Which is why you should run your front tyre inflated to whatever pressure lets it deflect the same as the rear, which is generally about 1.5bar less on a roadbike, 1bar less on a mtb.
The difference in air pressure you would normally use is only enough to equalise the deflection when your weight is distributed normally. Shift your weight back further than normal and the front tyre will be over-inflated then.
If you have the front tyre soft enough to be properly inflated when your weight is well back (further than normal), it will be chronically under-inflated for normal riding.
Some weight is transmitted by the frame to the front wheel when you put it on the pedals, but more weight goes to the the front wheel when you put it on the bars.
In some situations, it is dangerous to reduce the weight that goes on the front.
Yebbut how much can you change your centre of mass by hoiking back in the saddle (unless practicing mtb/dh stylee bum over the rear wheel - which isn't easy with a saddle at the correct height).
Couple of inches back?
Putting your weight through the bars or though the pedals cannot change how much you weigh, or where it affects the bike - the front wheel.
It can
feel as if more weight goes onto the front wheel, because you are using your relatively weak arms to support your body, not your incredibly strong cyclists legs.
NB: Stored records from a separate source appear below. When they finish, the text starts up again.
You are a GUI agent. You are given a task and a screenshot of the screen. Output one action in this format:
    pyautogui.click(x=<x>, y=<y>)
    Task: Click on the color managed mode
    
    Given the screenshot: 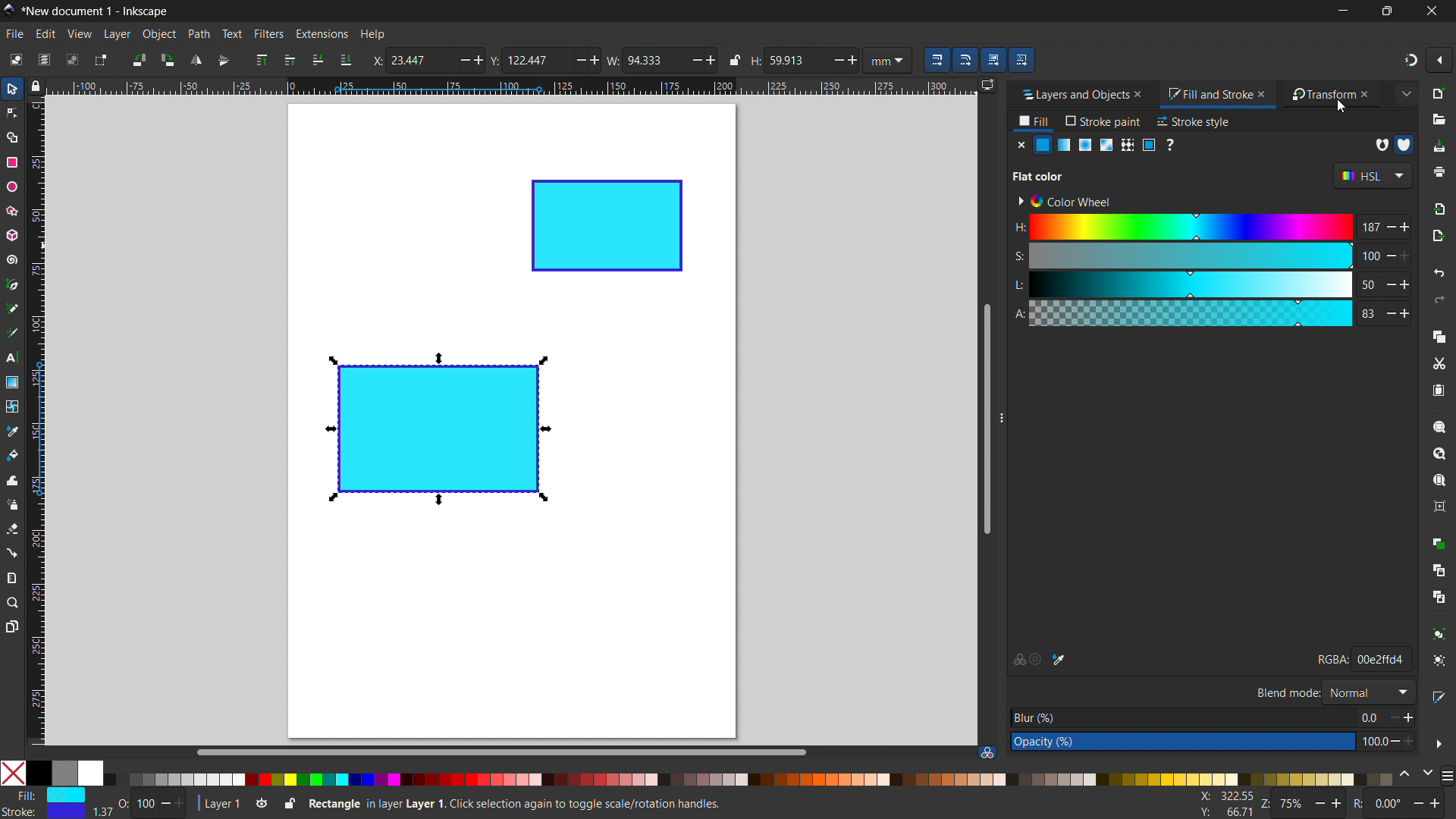 What is the action you would take?
    pyautogui.click(x=1018, y=660)
    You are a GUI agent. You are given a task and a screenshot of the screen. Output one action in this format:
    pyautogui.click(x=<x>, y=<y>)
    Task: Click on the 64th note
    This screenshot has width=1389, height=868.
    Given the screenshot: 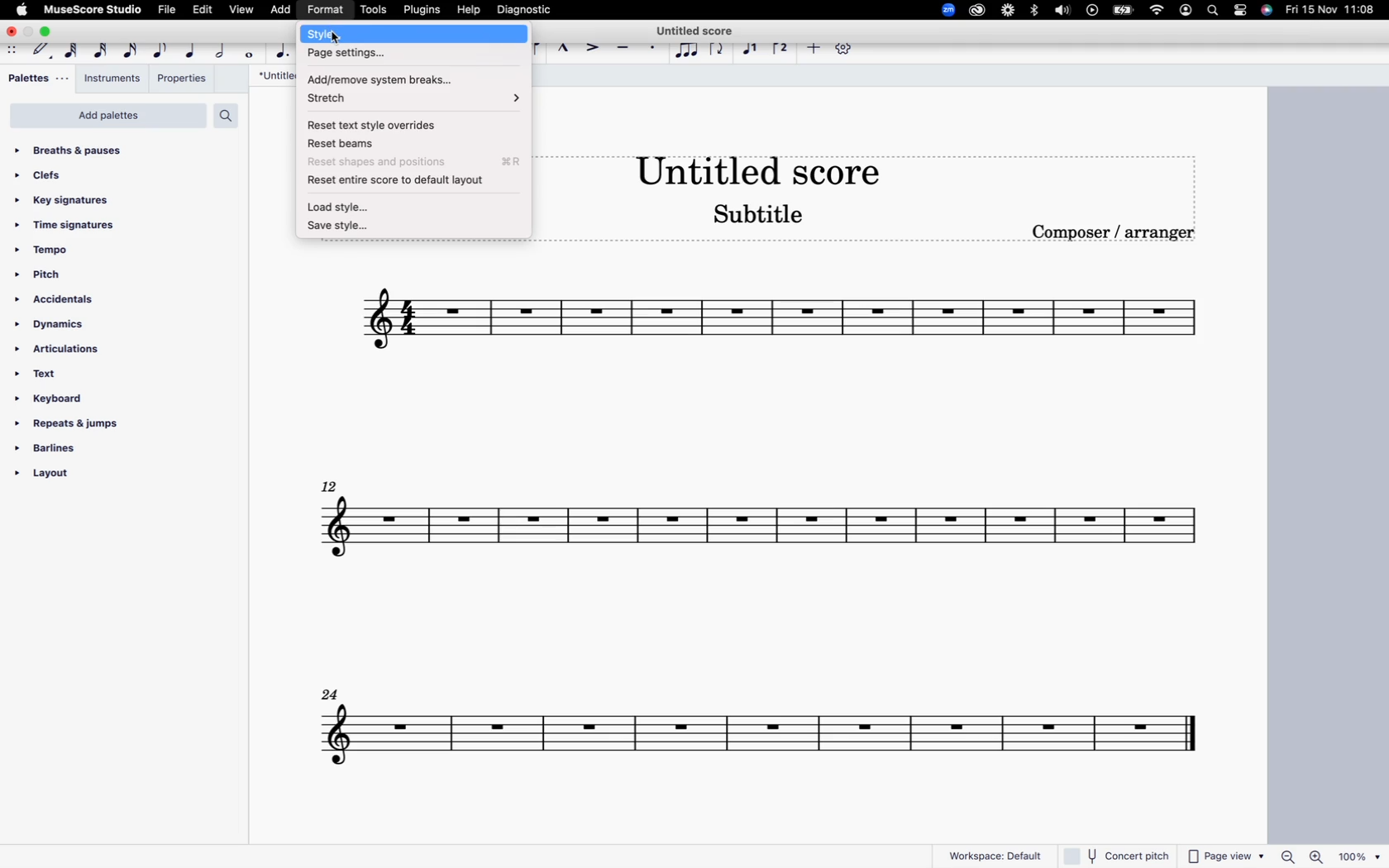 What is the action you would take?
    pyautogui.click(x=71, y=52)
     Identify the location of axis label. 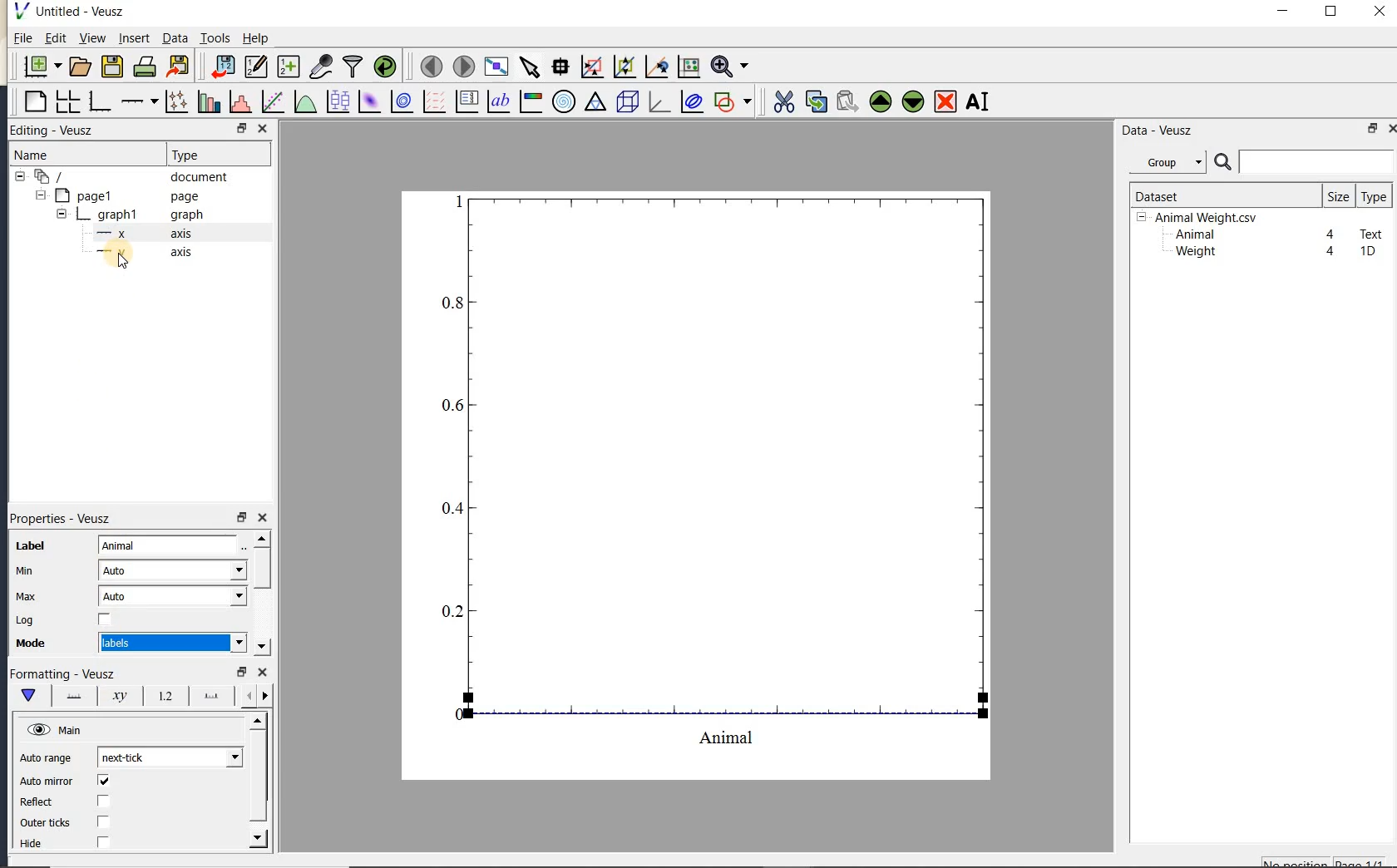
(116, 696).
The adverse effect on how the front wheel tracks also seems to support this idea, though that is a misinterpretation of causality - the steering goes heavy and hard to move because you are keeping yourself on the bike with the same muscles as you are trying to steer with, not because all your weight is going through the front wheel.
Just to make sure we haven't crossed wires, when I said taking your weight through the pedals, I didn't mean get back in the saddle, I mean cocking the pedals to horizontal and supporting your weight through your legs, without really changing your body position backwards.
Weighting the bars as you brake is more dangerous than weighting the pedals - because if you lock the front wheel, with your weight on the bars, the front will disappear from underneath you, pushed away by your own weight. With weight on the pedals, you have a *small* chance of catching the bike, as your weight isn't being borne by the steering.
BTW, I am fully prepared to accept I'm wrong if someone can wade in with some facts n figures to disprove me.